### Belge alıntısı

Tarih: 28.04.2024 14:18

Doç.Dr. Yusuf Kızıltaş; Bizde liyakat değil sadakat daha önemli…(2)”

Facebook Twitter Linked-in

Sitemiz köşe yazarı Dr. Göktan AY’ın, Van Yüzüncü Yıl Üniversitesi Doç.Dr. Yusuf KIZILTAŞ (Eğitim Fakültesi Temel Eğitim Bölümü Sınıf Öğretmenliği Eğitimi Anabilim Dalı) ile “eğitim, liyakat, nitelik ve öğretmenler” üzerine yaptığı röportaja devam ediyoruz.


 

AY: Etik, çalışkan, üreten, çocukların iyi yetişmesi için çaba gösteren bir öğretmenin hafta sonu tatili olabilir mi?

KIZILTAŞ: İşini hakkıyla yerine getiren, canla başla çalışan bir öğretmen için tatil kavramı yoktur. Ama fenomen öğretmenler gibi olup da mesleğinin hakkını vermeyenler için demiyorum. Onlar öğretmenlik kisvesi altındaki şarlatanlardır. Öğretmenlik dışında hiçbir meslek evine evrak ve ödev götürmez. Siz, hastasının tahlil sonuçlarını eve götüren bir doktor göremezsiniz. Veya sanığın dosyasının eve götürüp onu irdelemeye çalışan bir hâkim de göremezsiniz. Bu örnekleri çoğaltmak mümkün. Ama öğretmenlikte bu var. Bir da öğretmenlerin karşısında ‘tatil tatil’ diye boş naralar atan kerameti kendinden menkul tipler var. 

AY: “Okullarımız ve sınıflarımız gittikçe kontrolden çıkıyor. Yetenek sizsiniz yarışmalarıyla istismarda farklı bir seviyeye tanık oluyoruz. Çocuklarımızda oluşacak hasar büyüyor. Çocuklar bir yandan rekabete mahkûm edilirken öbür yandan dijital mühimmat olarak servis ediliyor.” diyorsunuz. Örnekler verebilir misiniz?

KIZILTAŞ: Evet bu çocuklarla ilgili bilgiler pedofili sayfalarına düşüyor. Bir anlamda dijital mühimmat ihraç ediyoruz. Avustralya’da yayımlanan bir rapor bu korkunç gerçeği gözler önüne sermiştir. Bizde ise tedbirler yok. Çocukların yüzleri çeşitli uygulamalarla başkalarına monte ediliyor. Veya başkalarının görselleri çocukların yüzlerine monte ediliyor. Sorumsuz ve işgüzar öğretmenler yüzünden bu sorun daha da büyüyor.

AY: Eğitim Sendikalarının görevlerini yaptığına inanıyor musunuz?

### Veri listesi

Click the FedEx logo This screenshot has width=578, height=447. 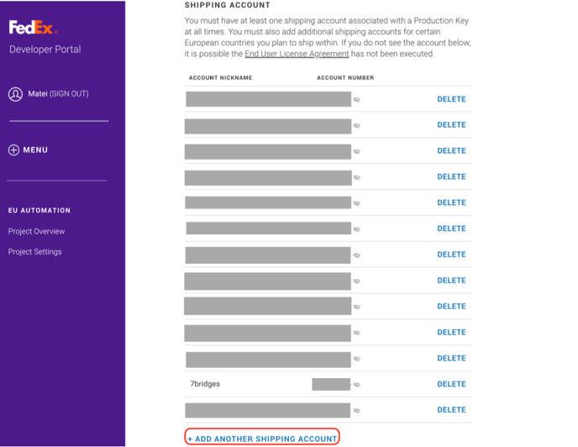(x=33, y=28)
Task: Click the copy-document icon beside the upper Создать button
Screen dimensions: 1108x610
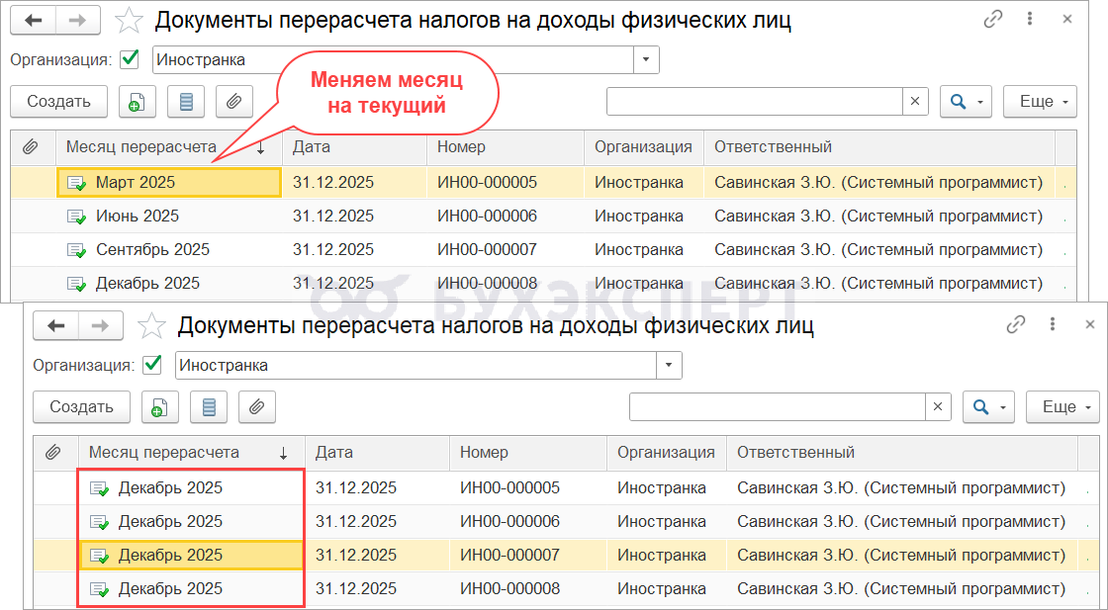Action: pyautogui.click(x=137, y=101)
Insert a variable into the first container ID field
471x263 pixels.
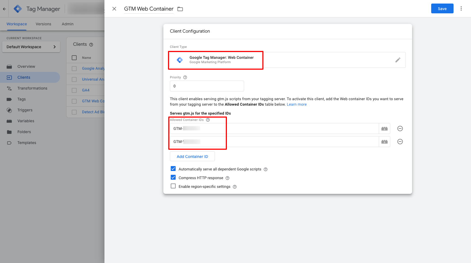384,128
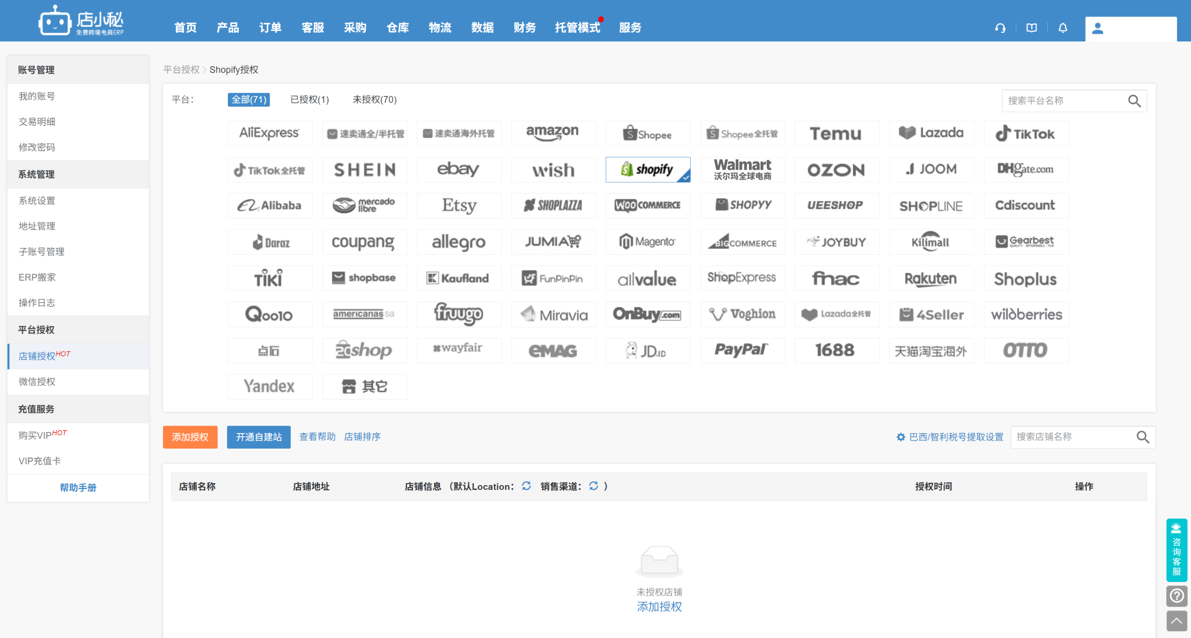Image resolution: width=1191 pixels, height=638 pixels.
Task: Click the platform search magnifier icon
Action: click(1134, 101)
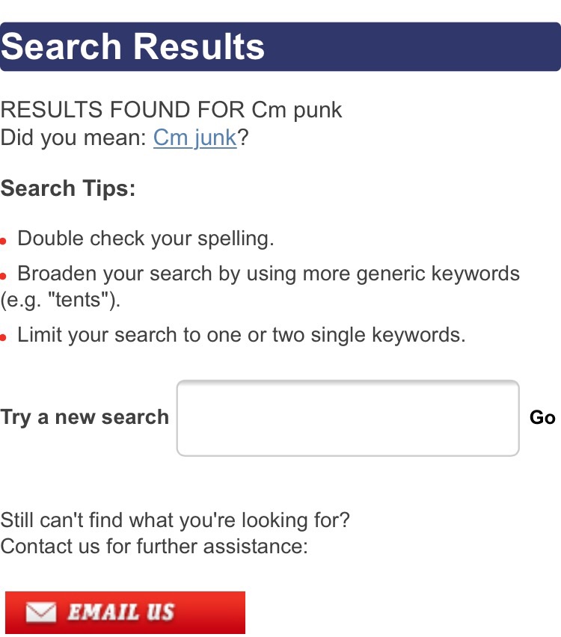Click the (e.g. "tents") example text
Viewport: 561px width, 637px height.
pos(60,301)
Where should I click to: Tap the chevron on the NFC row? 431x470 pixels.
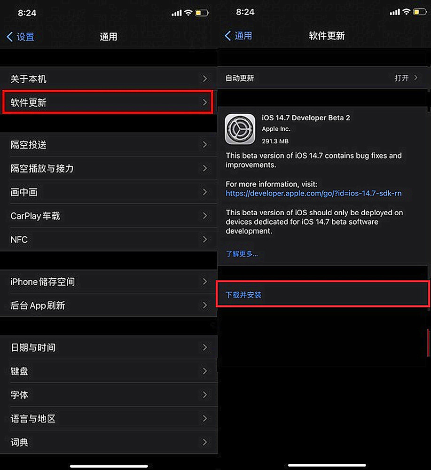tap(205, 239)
---
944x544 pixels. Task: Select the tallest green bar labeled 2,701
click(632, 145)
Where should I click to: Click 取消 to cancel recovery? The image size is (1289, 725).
...
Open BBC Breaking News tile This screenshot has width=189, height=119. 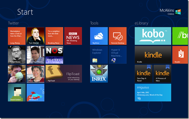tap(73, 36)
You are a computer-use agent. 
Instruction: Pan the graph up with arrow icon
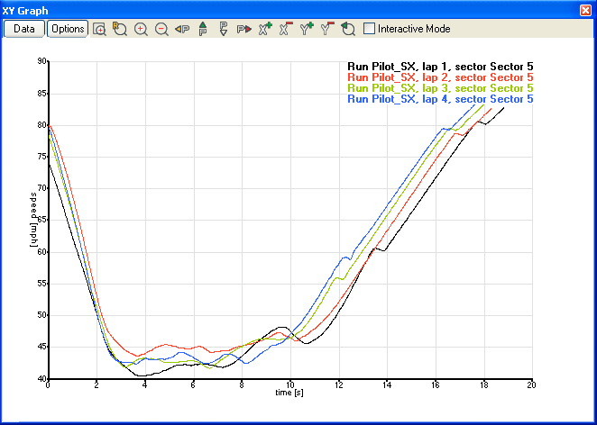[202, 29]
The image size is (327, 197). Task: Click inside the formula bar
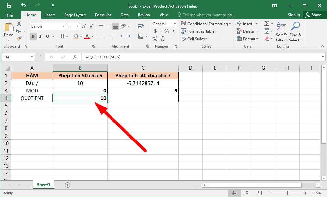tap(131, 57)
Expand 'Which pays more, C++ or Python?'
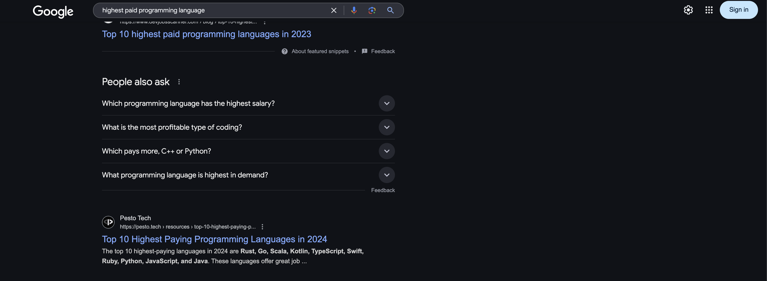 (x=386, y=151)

### Görev tanımı
Liyakat röportajında "Tarih: 28.04.2024 14:18" sözleriyle başlayıp "röportaja devam ediyoruz." sözlerine kadar süren bölümü hiçbir değişiklik yapmadan yazıya geçirin.

### Çözüm
Tarih: 28.04.2024 14:18

Doç.Dr. Yusuf Kızıltaş; Bizde liyakat değil sadakat daha önemli…(2)”

Facebook Twitter Linked-in

Sitemiz köşe yazarı Dr. Göktan AY’ın, Van Yüzüncü Yıl Üniversitesi Doç.Dr. Yusuf KIZILTAŞ (Eğitim Fakültesi Temel Eğitim Bölümü Sınıf Öğretmenliği Eğitimi Anabilim Dalı) ile “eğitim, liyakat, nitelik ve öğretmenler” üzerine yaptığı röportaja devam ediyoruz.